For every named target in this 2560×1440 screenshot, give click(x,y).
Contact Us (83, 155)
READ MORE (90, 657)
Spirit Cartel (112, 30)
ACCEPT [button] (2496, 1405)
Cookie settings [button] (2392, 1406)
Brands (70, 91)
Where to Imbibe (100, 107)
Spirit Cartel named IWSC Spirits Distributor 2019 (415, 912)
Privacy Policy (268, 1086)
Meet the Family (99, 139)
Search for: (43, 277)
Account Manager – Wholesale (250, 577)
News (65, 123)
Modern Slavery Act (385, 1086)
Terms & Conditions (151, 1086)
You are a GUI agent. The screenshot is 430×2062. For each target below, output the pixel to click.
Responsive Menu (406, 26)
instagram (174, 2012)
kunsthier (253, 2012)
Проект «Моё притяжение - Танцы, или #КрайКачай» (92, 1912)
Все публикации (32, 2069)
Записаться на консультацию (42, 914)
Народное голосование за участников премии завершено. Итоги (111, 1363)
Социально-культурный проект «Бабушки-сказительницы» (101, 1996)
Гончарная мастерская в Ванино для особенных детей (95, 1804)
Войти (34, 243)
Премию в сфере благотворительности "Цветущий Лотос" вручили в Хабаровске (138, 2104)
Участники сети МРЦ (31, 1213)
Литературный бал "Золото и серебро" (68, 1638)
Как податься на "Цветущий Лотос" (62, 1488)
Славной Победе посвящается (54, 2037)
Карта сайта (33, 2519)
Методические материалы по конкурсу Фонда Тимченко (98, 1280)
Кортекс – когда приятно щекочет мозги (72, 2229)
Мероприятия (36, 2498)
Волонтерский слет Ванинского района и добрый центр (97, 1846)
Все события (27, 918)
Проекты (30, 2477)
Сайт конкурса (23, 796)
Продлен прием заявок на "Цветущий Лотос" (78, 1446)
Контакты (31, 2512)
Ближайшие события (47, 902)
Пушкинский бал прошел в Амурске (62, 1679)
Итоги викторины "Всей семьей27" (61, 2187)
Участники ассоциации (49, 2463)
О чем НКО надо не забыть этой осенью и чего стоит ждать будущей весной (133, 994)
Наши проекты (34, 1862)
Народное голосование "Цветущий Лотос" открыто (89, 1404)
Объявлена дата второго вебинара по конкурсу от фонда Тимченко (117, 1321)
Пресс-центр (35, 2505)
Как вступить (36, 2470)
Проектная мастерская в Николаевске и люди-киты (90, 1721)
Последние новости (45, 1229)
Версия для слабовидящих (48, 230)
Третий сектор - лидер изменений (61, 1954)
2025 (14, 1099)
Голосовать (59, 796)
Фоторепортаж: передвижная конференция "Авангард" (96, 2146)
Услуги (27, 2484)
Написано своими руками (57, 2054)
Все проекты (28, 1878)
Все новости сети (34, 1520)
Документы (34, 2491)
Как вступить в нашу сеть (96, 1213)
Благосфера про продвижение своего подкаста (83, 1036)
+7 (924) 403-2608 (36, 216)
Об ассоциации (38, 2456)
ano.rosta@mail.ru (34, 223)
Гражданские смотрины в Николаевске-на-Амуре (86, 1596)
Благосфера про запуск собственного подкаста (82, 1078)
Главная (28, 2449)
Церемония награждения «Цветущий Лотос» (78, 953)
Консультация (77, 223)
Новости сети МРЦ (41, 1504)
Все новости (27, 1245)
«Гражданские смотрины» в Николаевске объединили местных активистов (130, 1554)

----------

Task goal: Provide the number of lines holding the word "конкурсу" within the material, without any other text.

Solution for this task: 2